23 Winter 1929
The computer beeped softly as Gabrielle Summers leaned back and stretched. “This round of decryption algorithms will take approximately twenty minutes,” she reported in her precise, clipped Anglic. “There is little we can do until then.”
Lyta nodded. She stood comfortably against the bulkhead of the hopper, one hand tracing the seams in the metal. She’d positioned herself so that she could see the screen of Gabrielle’s terminal, but all it was showing at the moment were streams of numbers and loading progress bars.
Gabrielle glanced up at her for the first time in nearly an hour. It was not lost on the NGIS agent that Lyta had kept her in eyesight since they’d landed, except for the brief team conference several hours earlier. “Are you to be my keeper, then?” she asked. The words were more resigned than hostile.
Lyta shrugged.
Gabrielle leaned back in the pilot’s seat and swivelled so she could more clearly face her silent interlocutor. “Your brother doesn’t trust me, does he?”
Lyta shrugged again. “You tried to kill him. And you put Todd on the most-wanted list.”
Gabrielle’s expression quirked. “And he killed my father and kidnapped me on more than one occasion.” She said it as calmly as though she were discussing the weather.
Lyta, once again, shrugged.
“And you?” Gabrielle asked, shifting the topic slightly. “Do you trust me?”
Lyta frowned and hesitated. “Does it matter?” she said after a moment’s silence.
A narrowing of the eyes. “Of course it matters. Without trust...” Gabrielle’s voice trailed off.
Lyta’s frown deepened.
“So,” Gabrielle returned to the more conversational tone, “where do we stand with one another?”
Lyta thought about this for a moment, considering. Lukas and Todd had diametrically opposed views of the NGIS agent, with Lukas viewing her as a threat even after she’d helped him, and Todd seeing her as an ally even after she’d attempted to get him killed. She wasn’t sure either of them were seeing clearly on the matter. Then again, she wasn’t sure she was herself. “I don’t know,” she said eventually. “I think we’ll be okay while we’re all working to go after Layson. After that… Like you said, we’ve got parallel goals, not the same goals.”
Gabrielle nodded. “Then I must trust you.

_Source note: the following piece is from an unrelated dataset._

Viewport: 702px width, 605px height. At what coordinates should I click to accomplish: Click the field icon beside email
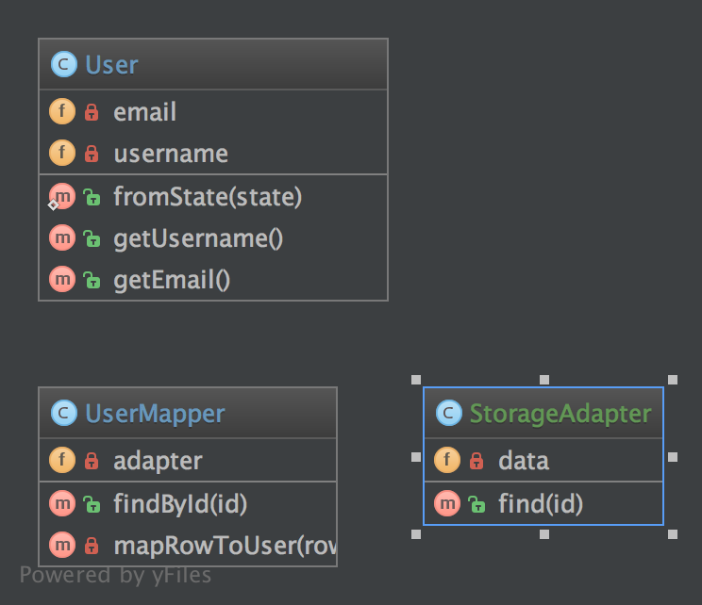pyautogui.click(x=62, y=112)
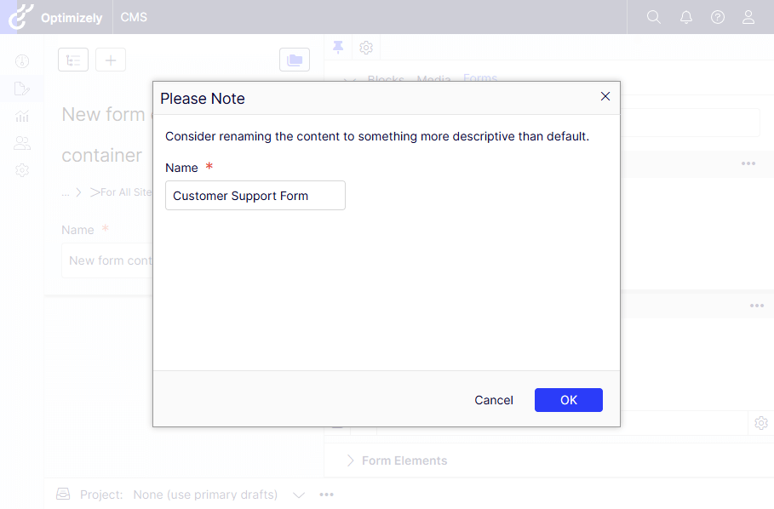Switch to the Forms tab
This screenshot has width=774, height=509.
tap(480, 78)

I need your advice, about your brother.”
It was not the direction Lyta had expected the conversation to go. People didn’t ask Lyta for advice, certainly not seasoned intelligence agents. She might have been willing to act the older sister for Miranda, but she had no idea how to play things with Gabrielle. “What sort of advice?” A pause. “And which one?”

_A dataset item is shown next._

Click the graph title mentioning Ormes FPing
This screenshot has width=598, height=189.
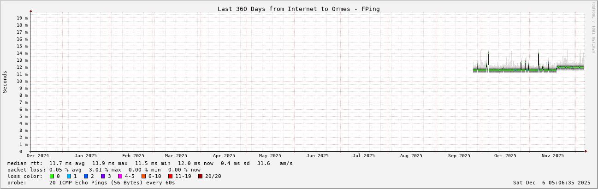[298, 9]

Gabrielle let out a short, conflicted laugh. There was no joy in it. “Both, I guess. But Lukas first.”
“Okay… what about Lukas?”
“How do you get someone to forgive you for betraying them?”
Lyta wanted to laugh, but she held it back before it reached her lips. Of anyone, she was hardly the best authority on how to get Lukas to forgive anyone. She wasn’t entirely certain he had even forgiven her. “Are you sure you’re asking the right person? Isn’t that the sort of thing you would bring up with your priest, or something?” A flickering thought that she didn’t actually know if Revisionists had priests, or if Gabrielle was religious. Lyta supposed she must be. Most Northerners were. A half-shrug. She supposed it wasn’t important.
"My 'priest' would have a simple answer: 'honour your father'. Which is what I've been doing, or at least trying to do. And it isn't working."
Lyta let her hand trace along the seams of the bulkhead. Back to that. She supposed it wasn’t surprising. No doubt it was just as hard for Gabrielle to work with Lukas as it had been for her to head into the ESE with several dozen GRELs. Yet somehow, she had done it. “That’s not really advice about my brother,” Lyta said after a pause. “That’s advice about you.”
Gabrielle’s voice took on a resigned tone. “I’m sorry, I’m being vague and cryptic. I said I had to trust you, so please forgive me for being blunt.” She hesitated. “Lukas wasn’t at Creighton. Torgath told me some of what happened in White Rock. How do you… how do you reconcile his sense of betrayal with your relationship with Ti?”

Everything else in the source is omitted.